#### Short task:
Reproduce the text of every row below word for word, leaving out the pictures.

#### Listing:
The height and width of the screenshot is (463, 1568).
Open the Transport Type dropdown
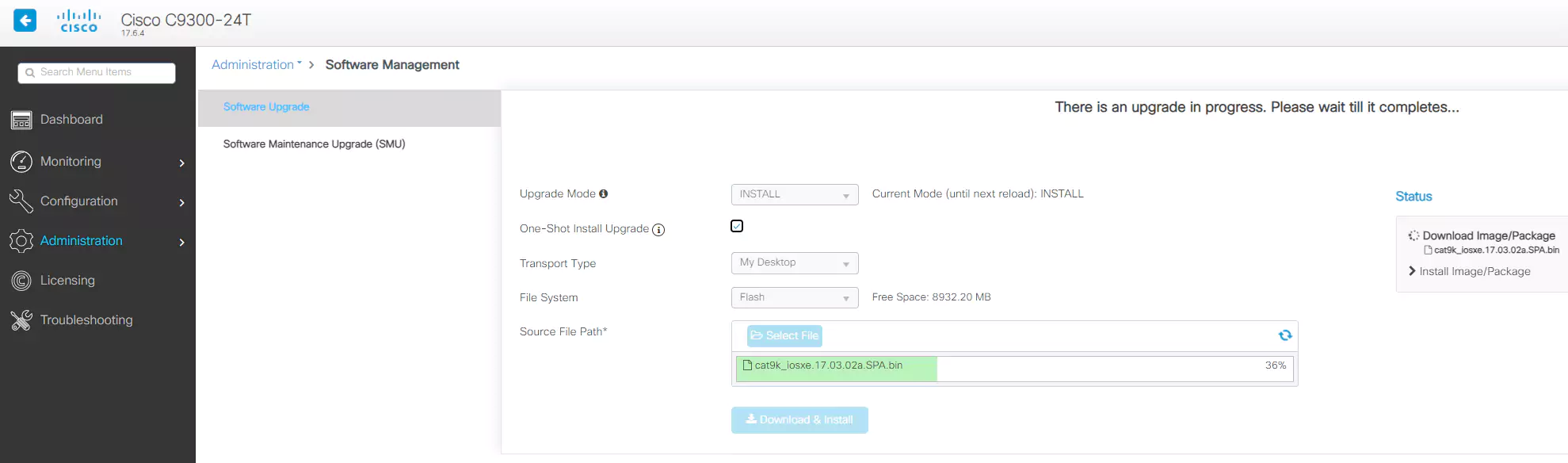[x=794, y=262]

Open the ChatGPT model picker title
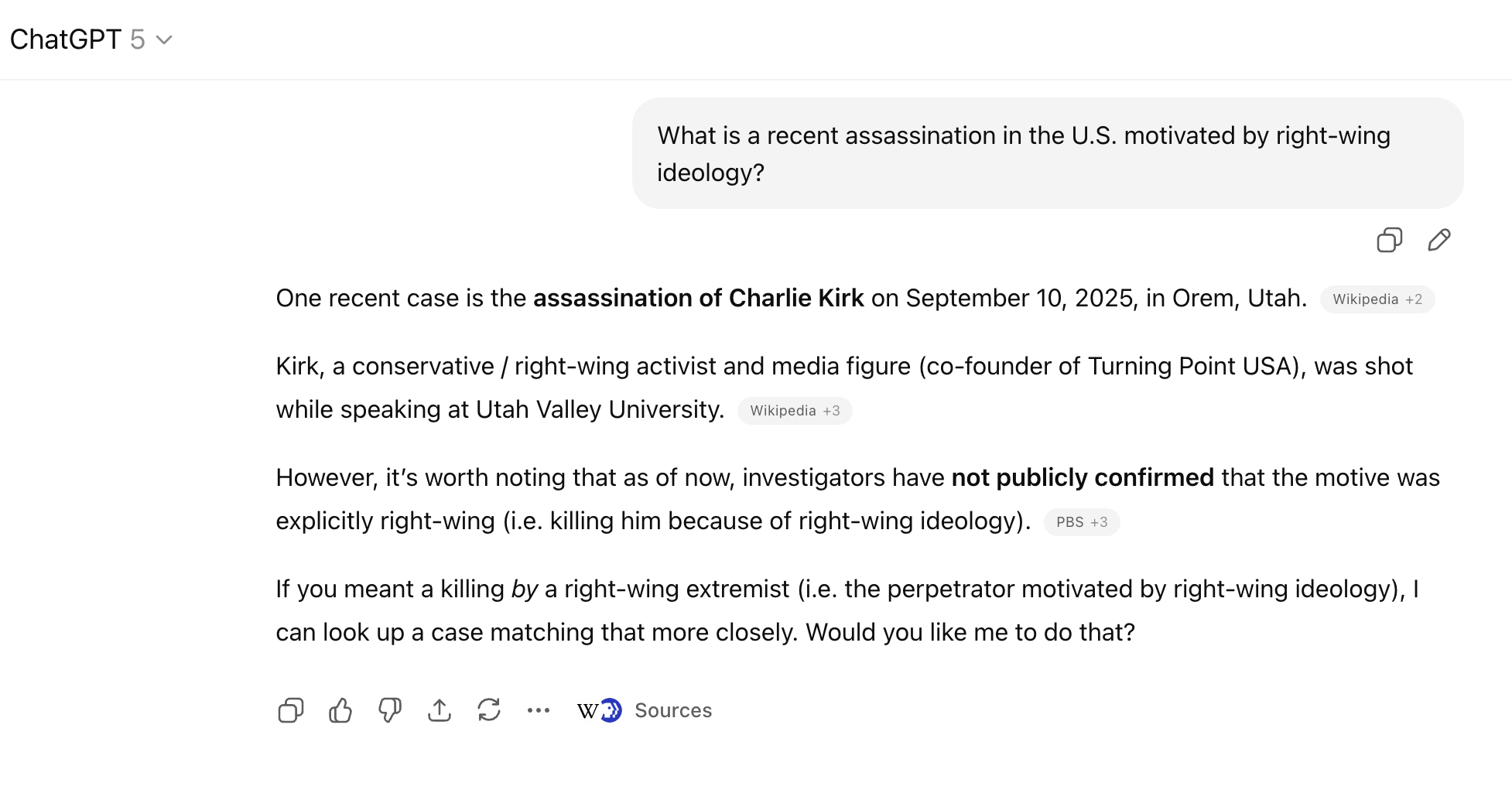pyautogui.click(x=66, y=39)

#### Completed exercise:
The height and width of the screenshot is (463, 1568).
Open the Transport Type dropdown
[x=794, y=262]

Open the ChatGPT model picker title
pyautogui.click(x=66, y=39)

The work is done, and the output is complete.